5.2.2.4 Les disques acétate introduits en 1934 sont le plus souvent décrits comme produits laminés, bien que ce ne soit pas leur méthode de fabrication, ou bien comme des produits en acétate, ce qui en fait ne décrit pas la nature de la surface d'enregistrement. Ces disques sont le plus souvent constitués d'une base (âme) solide et rigide (aluminium ou verre, zinc parfois) recouverte d'une laque de nitrate de cellulose, teintée en noir afin d'améliorer les conditions d'observation durant le  processus de gravure. Rares sont les disques à base de carton. Le comportement de coupe lors de la gravure est contrôlé par l'addition de plastifiants (agents assouplissants), tels que l'huile de castor ou le camphre.

5.2.2.5 Les disques à gravure directe peuvent ressembler aux disques de laque et plus généralement aux vinyles, mais ils peuvent en être distingués de plusieurs manières. Il est souvent possible d'observer le matériau de base (âme) entre les couches de vernis, soit dans la tranche du trou central, soit sur celle du pourtour extérieur. Lorsqu'une étiquette de papier est présente, l'inscription du programme est effectuée de manière manuelle plutôt que imprimée. Sur les disques dépourvus d'étiquette, on observera parfois la présence, près du trou central, d'un ou de plusieurs trous décentrés servant à l'entraînement du disque. Si la laque nitrocellulosique, une âme métallique ou de verre entrent dans la composition de la plupart des disques à gravure directe, on peut rencontrer en pratique une grande variété de matériaux différents, tels que le carton pour support, la gélatine pour la couche d'enregistrement, ou bien encore des disques homogènes.  

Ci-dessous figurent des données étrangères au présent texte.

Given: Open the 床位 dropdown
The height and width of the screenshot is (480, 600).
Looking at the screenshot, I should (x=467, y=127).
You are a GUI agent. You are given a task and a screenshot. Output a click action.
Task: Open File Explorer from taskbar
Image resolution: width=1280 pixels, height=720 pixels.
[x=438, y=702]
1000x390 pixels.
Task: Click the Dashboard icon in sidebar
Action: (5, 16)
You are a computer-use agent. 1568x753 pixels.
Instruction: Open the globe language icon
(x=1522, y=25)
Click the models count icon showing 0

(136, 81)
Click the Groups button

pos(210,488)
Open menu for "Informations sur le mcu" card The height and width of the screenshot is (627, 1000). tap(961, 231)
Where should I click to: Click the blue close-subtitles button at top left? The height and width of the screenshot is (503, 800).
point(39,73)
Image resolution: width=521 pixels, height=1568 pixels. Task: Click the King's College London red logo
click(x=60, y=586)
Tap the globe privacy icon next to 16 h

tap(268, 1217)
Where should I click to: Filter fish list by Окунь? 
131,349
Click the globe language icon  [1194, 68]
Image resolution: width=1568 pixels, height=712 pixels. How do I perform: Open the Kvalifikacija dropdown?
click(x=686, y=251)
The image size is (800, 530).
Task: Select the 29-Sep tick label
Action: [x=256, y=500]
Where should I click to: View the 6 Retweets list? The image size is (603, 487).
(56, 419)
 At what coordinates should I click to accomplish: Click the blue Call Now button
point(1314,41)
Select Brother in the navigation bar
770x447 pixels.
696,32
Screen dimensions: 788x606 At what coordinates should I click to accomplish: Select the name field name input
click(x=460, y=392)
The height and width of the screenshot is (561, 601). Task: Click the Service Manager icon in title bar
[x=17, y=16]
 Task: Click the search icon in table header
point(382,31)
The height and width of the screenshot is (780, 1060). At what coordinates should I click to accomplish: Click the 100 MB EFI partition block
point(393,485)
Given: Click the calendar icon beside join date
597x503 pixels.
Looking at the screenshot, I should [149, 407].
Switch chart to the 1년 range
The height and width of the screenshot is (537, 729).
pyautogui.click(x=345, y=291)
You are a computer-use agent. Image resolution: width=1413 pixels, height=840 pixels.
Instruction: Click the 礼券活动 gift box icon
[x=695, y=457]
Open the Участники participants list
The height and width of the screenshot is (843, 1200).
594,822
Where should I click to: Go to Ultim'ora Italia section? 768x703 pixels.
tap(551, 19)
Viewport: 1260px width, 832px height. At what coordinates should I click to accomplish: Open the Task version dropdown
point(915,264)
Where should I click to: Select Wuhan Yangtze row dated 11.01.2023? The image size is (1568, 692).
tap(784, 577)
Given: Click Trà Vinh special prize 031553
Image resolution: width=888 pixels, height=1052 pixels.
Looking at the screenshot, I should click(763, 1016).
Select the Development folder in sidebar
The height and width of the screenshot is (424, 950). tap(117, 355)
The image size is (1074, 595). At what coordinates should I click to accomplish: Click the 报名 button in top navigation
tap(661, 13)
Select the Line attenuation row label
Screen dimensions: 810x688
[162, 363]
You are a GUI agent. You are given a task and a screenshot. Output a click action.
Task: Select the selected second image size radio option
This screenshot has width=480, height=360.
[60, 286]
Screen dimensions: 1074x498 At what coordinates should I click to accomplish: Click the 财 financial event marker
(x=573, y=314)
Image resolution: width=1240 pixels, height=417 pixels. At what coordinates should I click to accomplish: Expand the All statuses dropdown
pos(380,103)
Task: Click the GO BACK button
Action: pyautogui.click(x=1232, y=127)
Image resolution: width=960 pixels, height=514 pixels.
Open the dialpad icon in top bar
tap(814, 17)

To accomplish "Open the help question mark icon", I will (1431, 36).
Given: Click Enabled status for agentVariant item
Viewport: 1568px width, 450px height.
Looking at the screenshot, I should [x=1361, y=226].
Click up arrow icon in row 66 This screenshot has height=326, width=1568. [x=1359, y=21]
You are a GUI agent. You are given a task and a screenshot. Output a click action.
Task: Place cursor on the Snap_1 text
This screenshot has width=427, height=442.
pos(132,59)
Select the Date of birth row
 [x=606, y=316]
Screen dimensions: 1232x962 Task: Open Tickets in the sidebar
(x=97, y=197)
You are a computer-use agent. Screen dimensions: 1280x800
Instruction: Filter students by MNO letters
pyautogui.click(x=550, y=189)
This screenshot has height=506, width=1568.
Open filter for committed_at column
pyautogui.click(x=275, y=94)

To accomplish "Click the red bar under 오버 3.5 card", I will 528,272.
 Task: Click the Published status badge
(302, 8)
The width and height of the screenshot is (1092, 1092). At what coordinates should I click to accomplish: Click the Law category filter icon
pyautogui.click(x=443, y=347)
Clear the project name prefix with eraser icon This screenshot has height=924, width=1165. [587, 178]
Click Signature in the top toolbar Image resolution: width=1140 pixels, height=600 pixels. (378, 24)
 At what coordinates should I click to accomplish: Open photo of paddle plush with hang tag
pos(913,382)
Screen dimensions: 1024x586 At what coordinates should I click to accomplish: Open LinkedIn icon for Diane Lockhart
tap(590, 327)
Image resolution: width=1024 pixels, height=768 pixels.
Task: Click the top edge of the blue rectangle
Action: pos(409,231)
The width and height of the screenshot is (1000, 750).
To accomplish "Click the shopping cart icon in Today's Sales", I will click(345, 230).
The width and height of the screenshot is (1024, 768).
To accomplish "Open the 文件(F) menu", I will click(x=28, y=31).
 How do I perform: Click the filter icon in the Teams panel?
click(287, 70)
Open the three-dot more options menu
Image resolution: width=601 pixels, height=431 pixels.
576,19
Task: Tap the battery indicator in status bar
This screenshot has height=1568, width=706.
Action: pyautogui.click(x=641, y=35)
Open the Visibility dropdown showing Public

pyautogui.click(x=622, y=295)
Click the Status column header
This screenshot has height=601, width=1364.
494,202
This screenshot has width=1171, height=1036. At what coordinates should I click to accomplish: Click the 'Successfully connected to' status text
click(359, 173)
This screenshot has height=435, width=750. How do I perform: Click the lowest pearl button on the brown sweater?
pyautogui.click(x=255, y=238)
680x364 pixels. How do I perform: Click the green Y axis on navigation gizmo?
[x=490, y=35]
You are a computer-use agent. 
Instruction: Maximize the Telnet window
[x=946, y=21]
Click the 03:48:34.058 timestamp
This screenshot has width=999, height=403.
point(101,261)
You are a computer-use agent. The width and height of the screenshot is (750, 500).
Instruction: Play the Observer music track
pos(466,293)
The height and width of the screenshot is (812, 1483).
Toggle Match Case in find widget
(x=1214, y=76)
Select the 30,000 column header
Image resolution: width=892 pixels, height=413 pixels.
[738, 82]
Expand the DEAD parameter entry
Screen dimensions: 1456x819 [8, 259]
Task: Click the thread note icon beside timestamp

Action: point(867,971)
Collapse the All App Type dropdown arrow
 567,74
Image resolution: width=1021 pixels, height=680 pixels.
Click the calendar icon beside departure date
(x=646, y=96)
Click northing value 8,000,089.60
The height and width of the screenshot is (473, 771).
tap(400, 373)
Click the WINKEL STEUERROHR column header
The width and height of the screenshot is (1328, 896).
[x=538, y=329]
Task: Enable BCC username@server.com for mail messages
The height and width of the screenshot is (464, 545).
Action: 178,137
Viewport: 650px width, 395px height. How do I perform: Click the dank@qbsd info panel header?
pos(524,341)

5.2.2.6 En raison de leur instabilité, les disques à gravure directe devront être transférés en toute première priorité.

5.2.2.7 Lorsque l'on dispose de plusieurs copies de disques à gravure directe, la sélection de la meilleure version suit habituellement un processus visant à déterminer l'existence de l'exemplaire le plus proche de la source en meilleur état. Dans le cas de production d'enregistrements mécaniques de masse pour laquelle l'existence de copies multiples est habituelle, on appliquera les recommandations ci-dessous pour la sélection de la meilleure copie.

5.2.2.8 La sélection de la meilleure copie des supports mécaniques dupliqués implique une bonne connaissance de la production discographique et de la capacité d'apprécier l'état d'usure et les dégradations du disque pouvant générer des effets audibles sur le signal. Pour identifier précisément l'enregistrement, le fabricant utilise des numéros et des codes, généralement placés entre le sillon de sortie du programme et l'étiquette. De telles indications peuvent aider le technicien qui pourra ainsi déterminer s'il s'agit de disques identiques ou bien de disques correspondant à différentes prises de la même œuvre. Les signes d'usure ou de dégradation du disque seront davantage visibles en lumière réfléchie. Pour obtenir de meilleurs résultats, le technicien recherchera les défauts sous le faisceau d'une lampe à incandescence placée derrière son l'épaule. Les tubes fluorescents ou bien les lampes basse consommation, qui ne produisent pas de lumière suffisamment cohérente pour révéler les défauts d'usure, ne seront pas utilisés. Un microscope stéréoscopique est utile pour évaluer la taille et la forme du sillon, pour examiner l'état d'usure produit par les lectures antérieures. Ces observations facilitent la sélection de la pointe la plus adaptée. L'utilisation d'un microscope stéréoscopique comportant un réticule permet une sélection plus précise et plus objective de la pointe de lecture (Casey et Gordon 2007).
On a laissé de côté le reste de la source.